The findings, appearing in the journals Advanced Functional Materials and Nature Communications respectively, provide a nature-inspired alternative to silicon-based storage and encryption solutions. They could help reshape the design of future microelectronic and molecular information systems for a broad range of applications. 

“For decades, information technology has relied almost entirely on silicon,” said Hao Yan, regents professor, School of Molecular Sciences and director, Biodesign Center for Molecular Design and Biomimetics, Arizona State University. “What we’re showing here is that biological molecules, specifically DNA, can be engineered to store and protect information in fundamentally new ways. By treating DNA as an information platform rather than just a genetic material, we can begin to rethink how data is stored, read and secured at the nanoscale.”

Yan, along with researchers Chao Wang, associate professor, School of Electrical, Computer and Energy Engineering, and Rizal Hariadi, associate professor, Department of Physics, worked together to lead the projects The team co-authored the 2 studies with other ASU collaborators. The 2 first authors of those papers are Gde Bimananda Mahardika Wisna and Penkun Xia.. 

Big data, tiny molecule
As the world generates tremendous volumes of digital information, today’s storage technologies are struggling to keep up. The first study demonstrates a new way to store information using DNA — not by analyzing genetic letters, but by interpreting DNA’s physical shape.

DNA is appealing because it can store massive amounts of information in a tiny physical volume, and because it can remain stable for astonishingly long periods. (In 2022, researchers recovered DNA fragments from Greenland sediments dating back roughly 2 million years.)

The new research describes the design and construction of tiny DNA structures that act like physical letters in an alphabet, each carrying a piece of information. As the structures pass through a microscopic sensor, machine learning software records and analyzes subtle electrical signals. Then, the system can translate the data back into readable words and short messages with high accuracy.

The approach offers a powerful alternative to more traditional DNA data storage methods that rely on slow and expensive DNA sequencing. In contrast, the new technique is faster, cheaper and more scalable.

The work points toward a future where DNA could serve as an ultra-dense, long-lasting and secure medium for data storage. It could be useful for archiving massive amounts of information — from scientific records to cultural data — using very little space and energy.
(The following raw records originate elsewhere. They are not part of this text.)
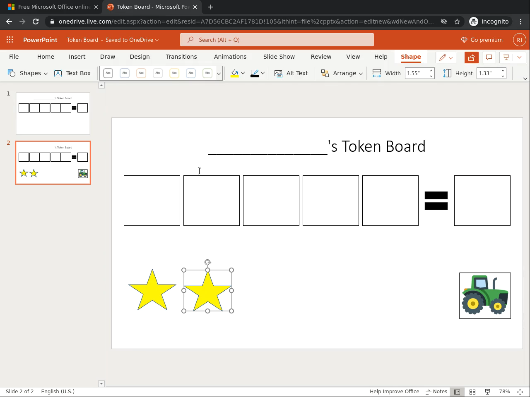Apply the yellow Shape Fill color
Viewport: 530px width, 397px height.
(x=235, y=73)
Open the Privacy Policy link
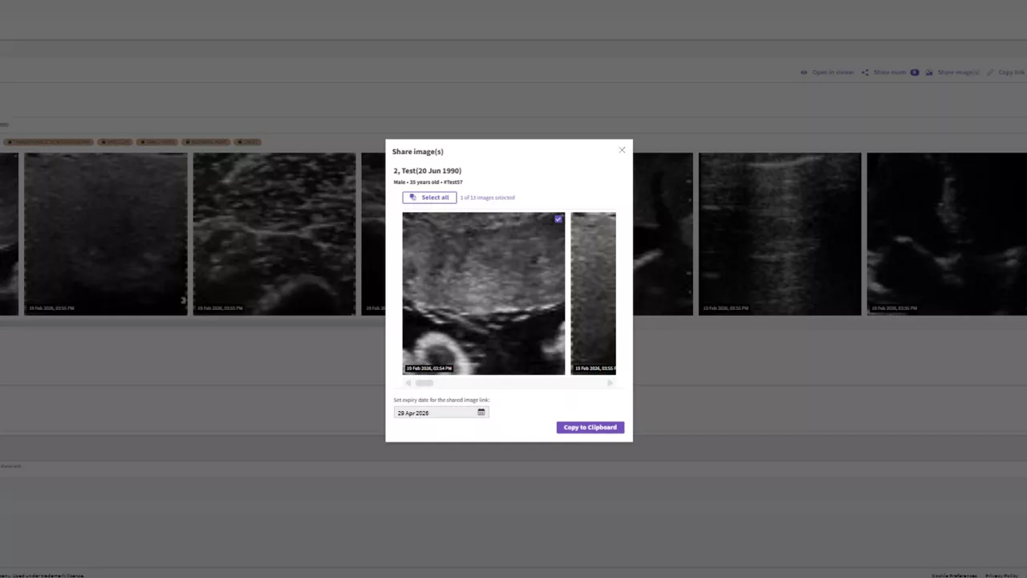 point(1001,576)
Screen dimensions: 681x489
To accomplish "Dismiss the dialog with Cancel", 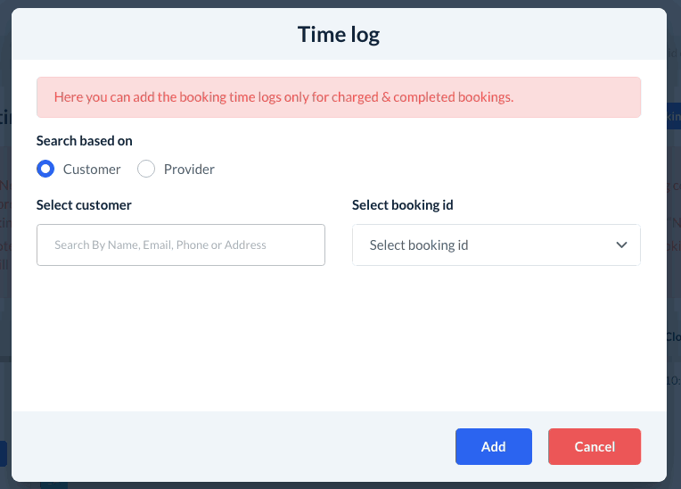I will tap(594, 447).
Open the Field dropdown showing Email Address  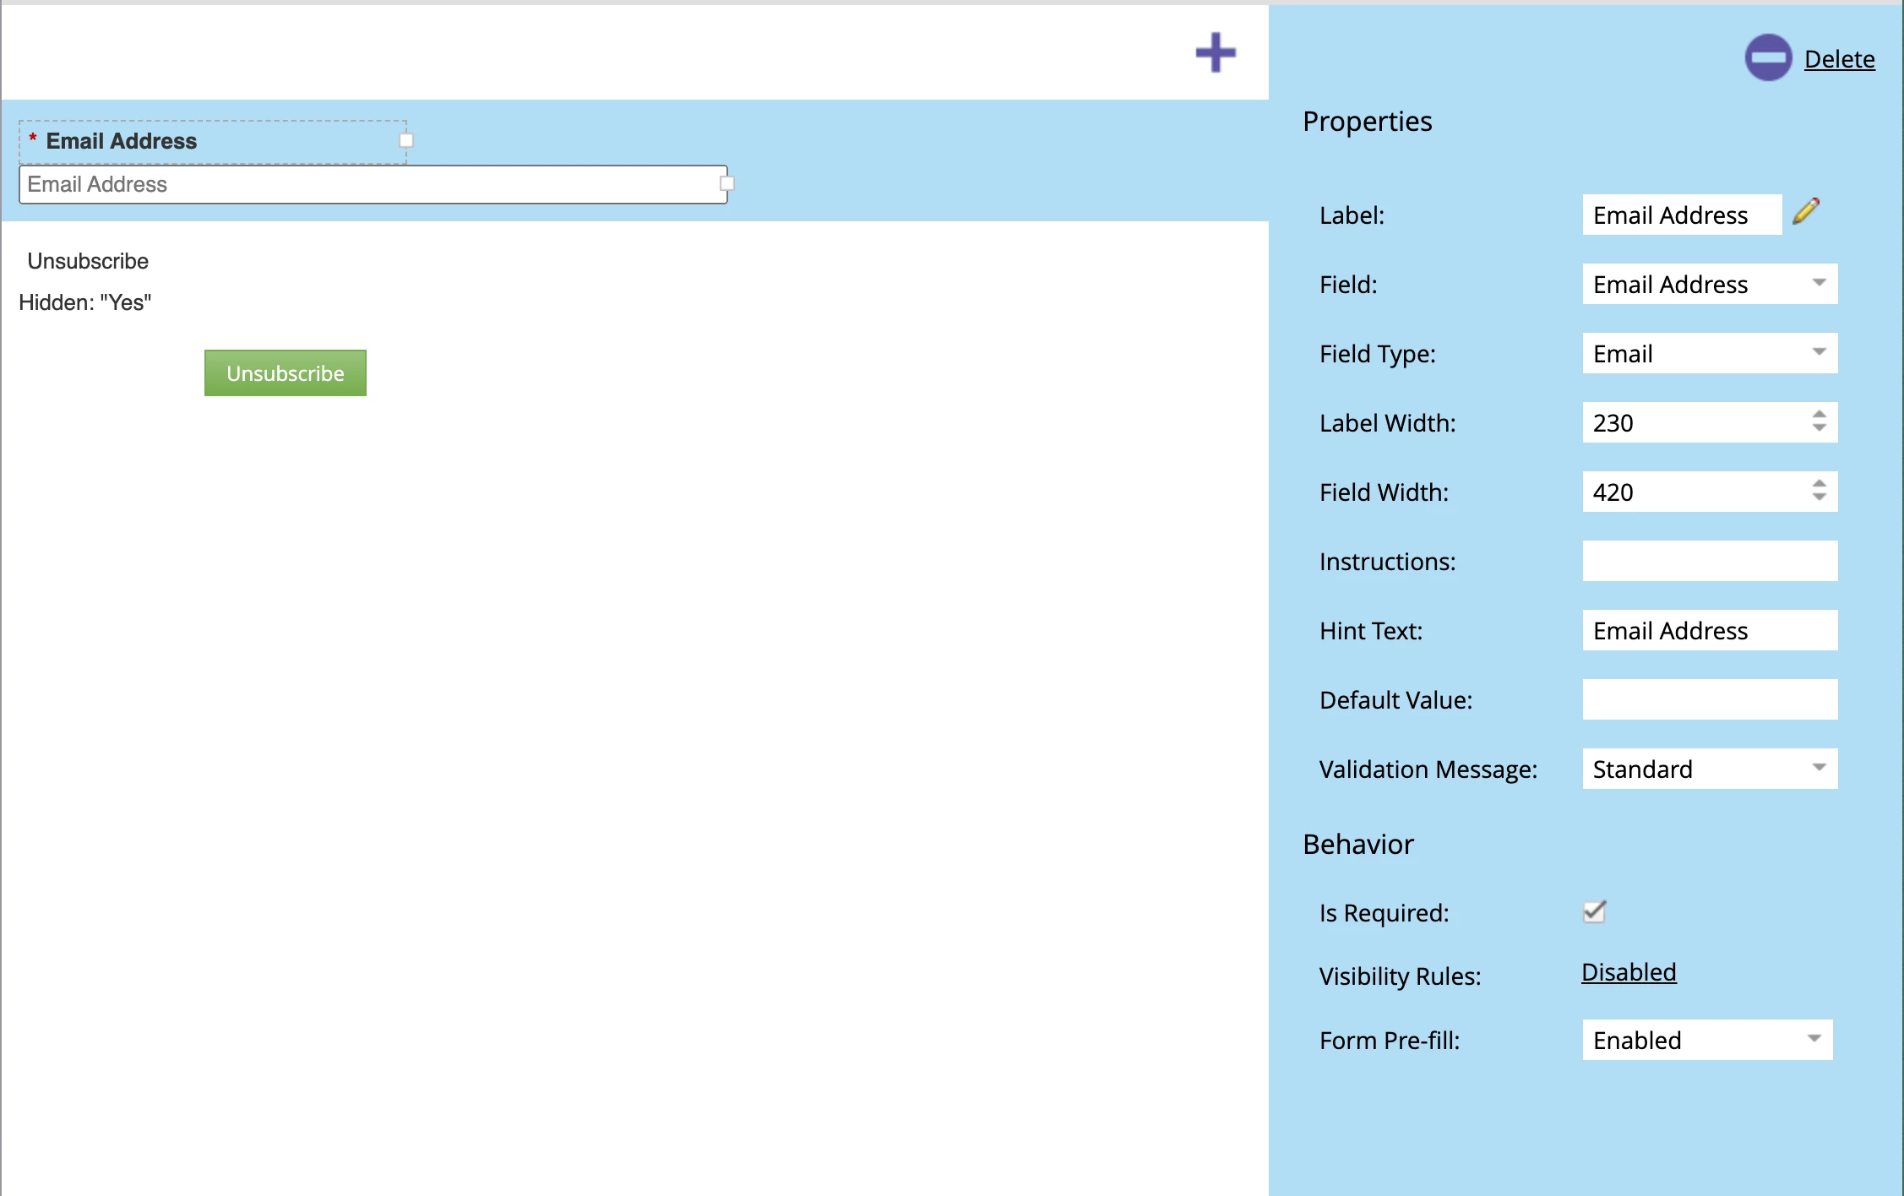[1709, 284]
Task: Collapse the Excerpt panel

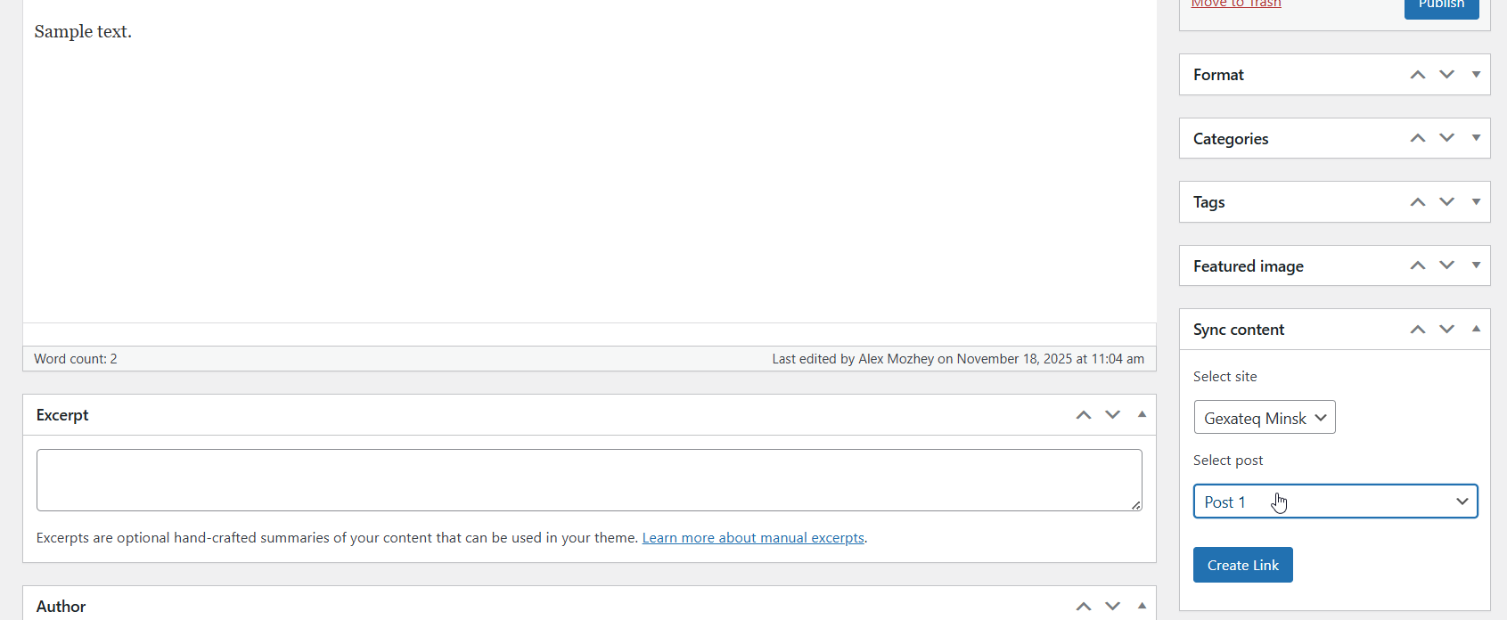Action: 1143,415
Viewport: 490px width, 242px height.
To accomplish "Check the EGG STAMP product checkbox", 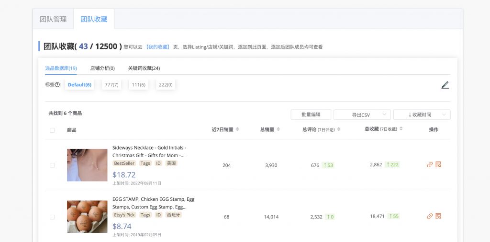I will click(x=52, y=217).
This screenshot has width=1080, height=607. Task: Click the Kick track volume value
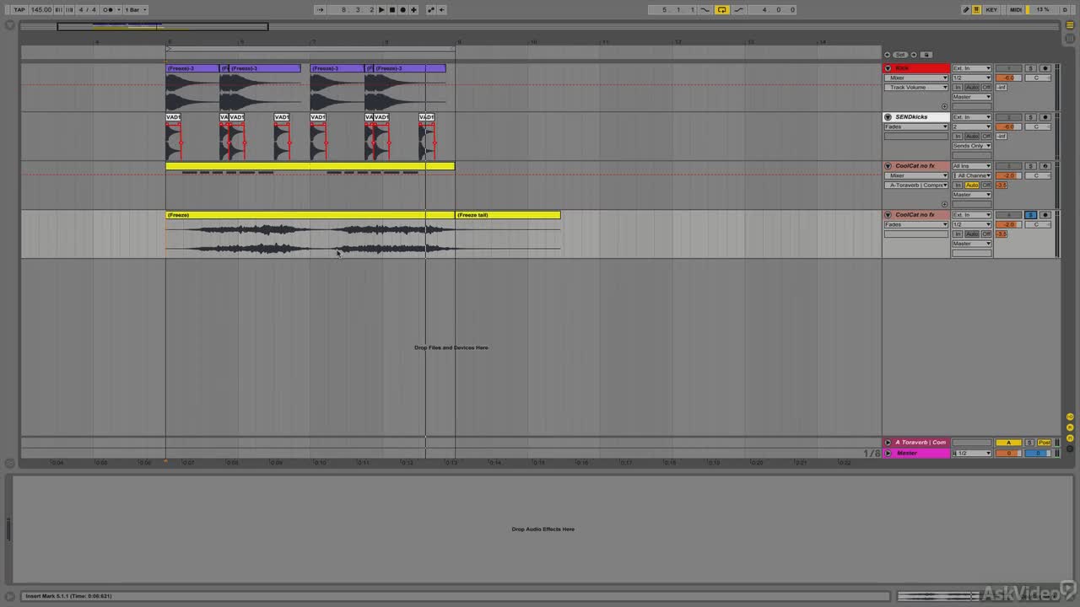(x=1008, y=78)
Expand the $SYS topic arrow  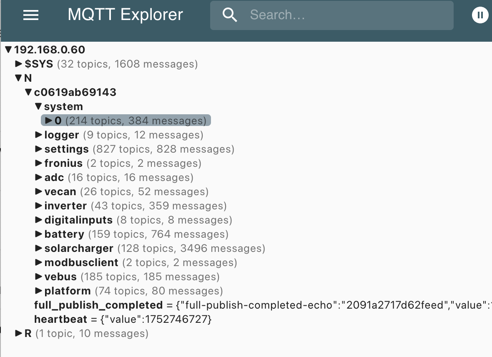pyautogui.click(x=19, y=64)
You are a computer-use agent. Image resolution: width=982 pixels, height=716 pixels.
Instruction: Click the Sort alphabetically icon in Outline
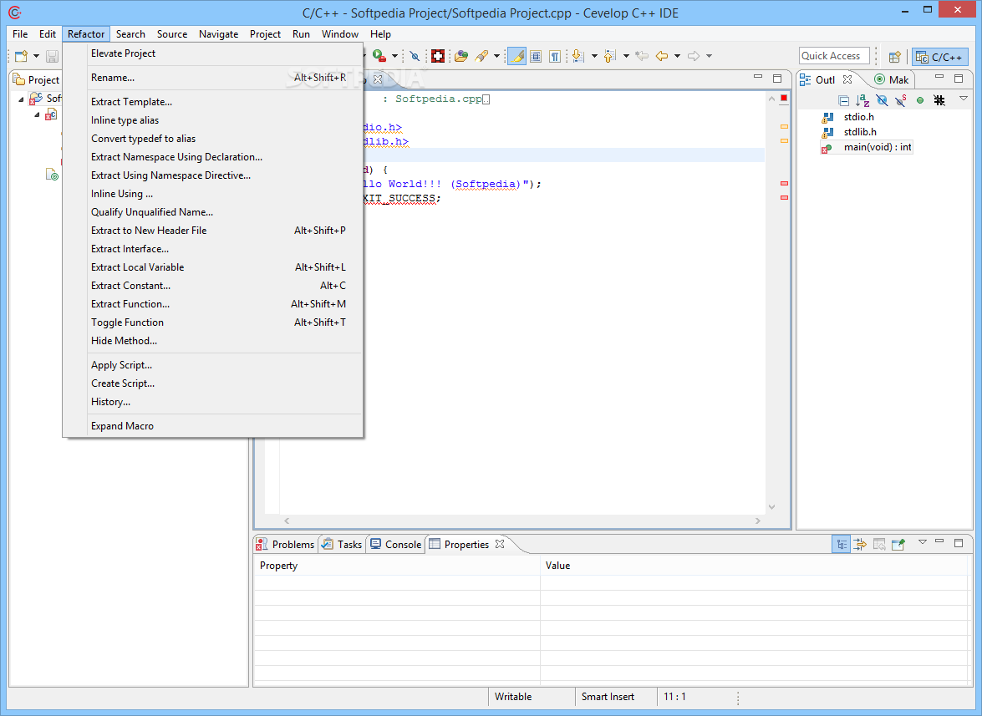(x=862, y=100)
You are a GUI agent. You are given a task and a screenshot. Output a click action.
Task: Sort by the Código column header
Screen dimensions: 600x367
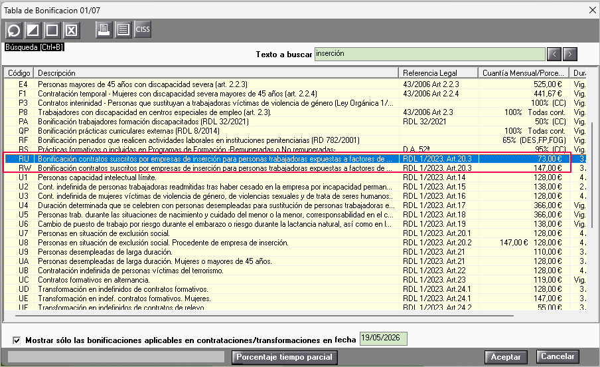coord(19,73)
It also demonstrates a powerful bridge between synthetic biology and semiconductor technology, opening the door to new kinds of molecular information systems that go beyond conventional electronics.

“By treating DNA as an information platform rather than just a genetic material, we can begin to rethink how data is stored, read and secured at the nanoscale“. said Hao Yan, Regents Professor, ASU.

Locking down information at the molecular level
While the 1st study focuses on how DNA can store information efficiently, the second explores how DNA nanostructures could also help protect information through encryption.

In this work, the researchers design intricate DNA origami structures — folded arrangements of DNA strands that form precise two- and three-dimensional shapes. Instead of storing data simply as bits or letters, information is encoded in the arrangement and pattern of these nanoscale structures. This creates a kind of molecular code that is difficult to interpret without the correct tools and reference patterns.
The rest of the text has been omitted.